In plain English: the main app might be signed correctly, but one embedded component isn’t.
Tried stripping quarantine attributes just in case:
xattr -dr com.apple.quarantine /Applications/MHPLauncher.app
No change.
Also ran:
spctl --assess --verbose /Applications/MHPLauncher.app
It passed assessment, which made it even more confusing. Gatekeeper was satisfied, but runtime validation wasn’t.
The breakthrough came from changing the execution context.
Instead of running it from /Applications, I moved it temporarily to ~/Applications (a user-level Applications folder). Then:
This time, macOS displayed the “Open Anyway” section properly under Security, which hadn’t shown before. I approved it from there as well.
After that, I launched it again.
It stayed open.
The difference?
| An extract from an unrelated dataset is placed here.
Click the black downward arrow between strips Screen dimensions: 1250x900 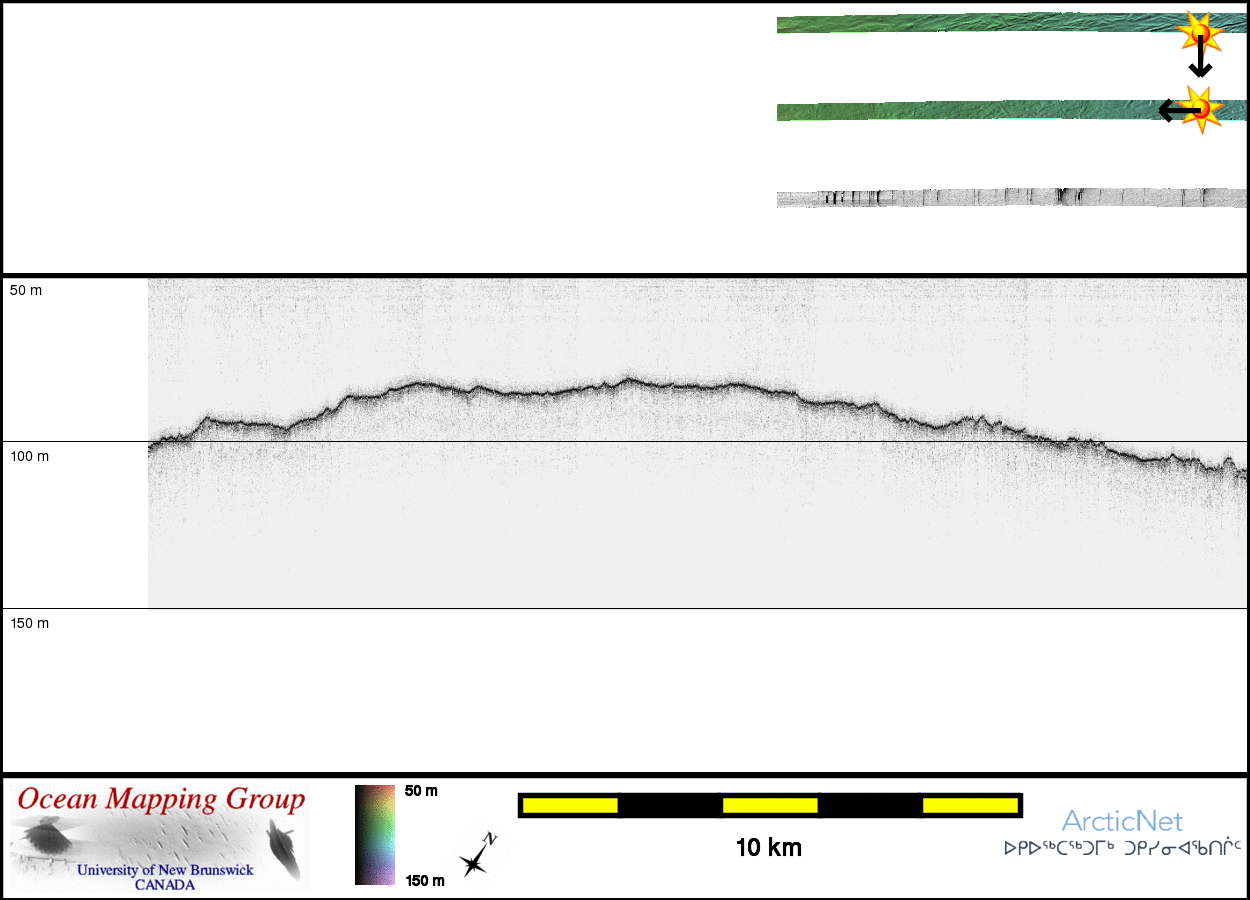coord(1200,60)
Running from a user-writable directory forced macOS to treat the trust override differently and cache the approval state correctly.
I saved this page because it helped me re-check macOS-specific launch behavior for this tool and reminded me to look at security layers instead of assuming corruption:
https://studiosbyaphrodite.com/office-and-productivity/80265-mhp-launcher.html
That mental shift made the difference.
Once the app ran successfully from the user folder, I moved it back into /Applications.
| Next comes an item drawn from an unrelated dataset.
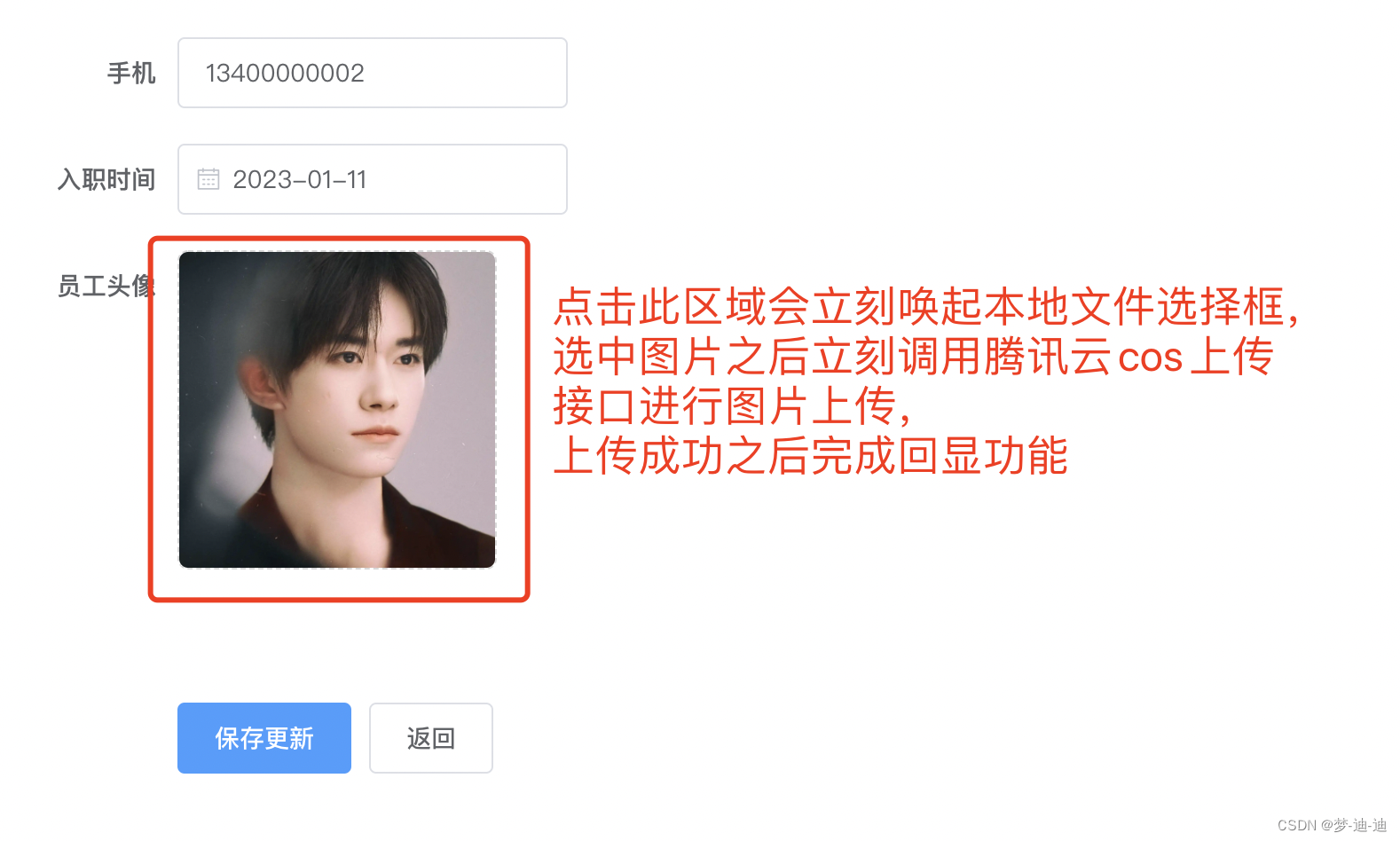Click the number 13400000002 in phone field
It continued to launch normally.
Modern macOS security has layers:
In this case, the trust approval didn’t fully register on first launch from /Applications. The system killed the process before presenting the complete override path.
It wasn’t a broken binary. It was an incomplete trust handshake.
After approval:
Completely stable.
I’d skip the panic and do this immediately:
~/Applications to force the override cache.Would’ve saved about an hour of log-diving.
The takeaway: when a launcher on macOS silently exits after Gatekeeper approval, think hardened runtime validation — not corruption. And sometimes the fix isn’t technical wizardry, just nudging the system to properly record that you trust the thing.
OrchardKit’s distribution wasn’t the issue. macOS was simply enforcing its rules — quietly, and a bit stubbornly.